**Aim of the task:** Return the flour measurement text below in full, with every word and line unchanged.

128g per cup. The bran and germ add weight and absorb more liquid. Recipes using whole wheat often need 10-15% more liquid than all-purpose versions. Store in freezer to prevent rancidity.

Self-rising flour

120g per cup, but contains 1.5 teaspoons baking powder and 0.5 teaspoon salt per cup. Popular in Southern biscuit recipes. To make your own: 120g all-purpose flour + 7g baking powder + 3g salt.

Frequently Asked Questions

Why does my flour weight vary even when I'm careful?

Humidity changes flour weight by 3-5%. Flour stored in humid conditions absorbs moisture. A cup that weighs 120g in Arizona might weigh 125g in Florida. Altitude affects it too. At 5,000 feet, flour is drier and weighs less. Professional bakeries control humidity and recalibrate recipes seasonally. For home baking, a 5g variance won't ruin most recipes. Bread and pastry are more sensitive than cookies or muffins.

Should I sift flour before or after measuring?

Read the recipe carefully. "1 cup sifted flour" means sift first, then measure (112g). "1 cup flour, sifted" means measure first, then sift (120g). The 8-gram difference matters in delicate cakes. Most modern recipes skip sifting unless making genoise or chiffon cake. Whisking flour in the bowl aerates it enough for everyday baking.

Can I use a liquid measuring cup for flour?

**Data shown:**

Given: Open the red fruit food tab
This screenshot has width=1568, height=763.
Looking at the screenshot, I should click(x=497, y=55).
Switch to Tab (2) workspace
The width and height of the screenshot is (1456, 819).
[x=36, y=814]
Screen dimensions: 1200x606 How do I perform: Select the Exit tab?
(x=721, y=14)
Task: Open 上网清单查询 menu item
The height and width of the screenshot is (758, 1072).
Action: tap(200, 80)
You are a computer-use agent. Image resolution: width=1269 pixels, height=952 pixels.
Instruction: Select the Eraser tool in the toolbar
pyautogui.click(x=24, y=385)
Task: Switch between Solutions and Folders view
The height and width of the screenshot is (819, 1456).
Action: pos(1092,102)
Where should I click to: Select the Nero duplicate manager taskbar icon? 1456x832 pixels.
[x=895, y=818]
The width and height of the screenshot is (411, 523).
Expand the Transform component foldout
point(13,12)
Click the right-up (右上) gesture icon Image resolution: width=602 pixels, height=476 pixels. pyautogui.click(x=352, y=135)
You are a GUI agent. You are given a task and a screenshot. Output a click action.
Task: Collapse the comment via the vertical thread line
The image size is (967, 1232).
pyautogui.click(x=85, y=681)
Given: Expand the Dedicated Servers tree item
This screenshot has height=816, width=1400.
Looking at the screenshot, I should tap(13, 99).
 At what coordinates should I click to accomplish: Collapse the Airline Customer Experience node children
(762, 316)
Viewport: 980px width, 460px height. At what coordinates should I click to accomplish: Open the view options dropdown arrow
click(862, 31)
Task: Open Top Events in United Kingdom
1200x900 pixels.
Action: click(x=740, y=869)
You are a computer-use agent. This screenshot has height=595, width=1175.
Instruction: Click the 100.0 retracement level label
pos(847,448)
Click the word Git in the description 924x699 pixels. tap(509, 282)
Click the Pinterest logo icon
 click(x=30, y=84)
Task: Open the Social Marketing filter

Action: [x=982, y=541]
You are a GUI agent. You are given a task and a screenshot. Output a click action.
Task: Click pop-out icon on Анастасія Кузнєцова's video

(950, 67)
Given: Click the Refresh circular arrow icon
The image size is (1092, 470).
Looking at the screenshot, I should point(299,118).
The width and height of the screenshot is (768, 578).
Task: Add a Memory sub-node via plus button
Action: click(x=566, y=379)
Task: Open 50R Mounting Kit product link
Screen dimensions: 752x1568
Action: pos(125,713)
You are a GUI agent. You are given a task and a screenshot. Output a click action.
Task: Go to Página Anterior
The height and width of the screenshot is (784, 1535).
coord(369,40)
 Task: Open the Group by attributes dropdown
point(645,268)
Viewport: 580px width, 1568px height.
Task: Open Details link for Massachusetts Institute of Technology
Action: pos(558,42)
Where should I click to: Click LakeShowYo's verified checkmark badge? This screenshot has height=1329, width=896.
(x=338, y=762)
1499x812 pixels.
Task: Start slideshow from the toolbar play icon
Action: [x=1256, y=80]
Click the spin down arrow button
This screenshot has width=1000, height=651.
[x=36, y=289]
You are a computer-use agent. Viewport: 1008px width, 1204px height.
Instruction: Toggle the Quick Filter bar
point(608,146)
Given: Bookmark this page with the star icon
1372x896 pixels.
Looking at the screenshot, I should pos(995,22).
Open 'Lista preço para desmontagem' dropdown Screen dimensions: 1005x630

**Complete answer:**
128g per cup. The bran and germ add weight and absorb more liquid. Recipes using whole wheat often need 10-15% more liquid than all-purpose versions. Store in freezer to prevent rancidity.

Self-rising flour

120g per cup, but contains 1.5 teaspoons baking powder and 0.5 teaspoon salt per cup. Popular in Southern biscuit recipes. To make your own: 120g all-purpose flour + 7g baking powder + 3g salt.

Frequently Asked Questions

Why does my flour weight vary even when I'm careful?

Humidity changes flour weight by 3-5%. Flour stored in humid conditions absorbs moisture. A cup that weighs 120g in Arizona might weigh 125g in Florida. Altitude affects it too. At 5,000 feet, flour is drier and weighs less. Professional bakeries control humidity and recalibrate recipes seasonally. For home baking, a 5g variance won't ruin most recipes. Bread and pastry are more sensitive than cookies or muffins.

Should I sift flour before or after measuring?

Read the recipe carefully. "1 cup sifted flour" means sift first, then measure (112g). "1 cup flour, sifted" means measure first, then sift (120g). The 8-gram difference matters in delicate cakes. Most modern recipes skip sifting unless making genoise or chiffon cake. Whisking flour in the bowl aerates it enough for everyday baking.

Can I use a liquid measuring cup for flour?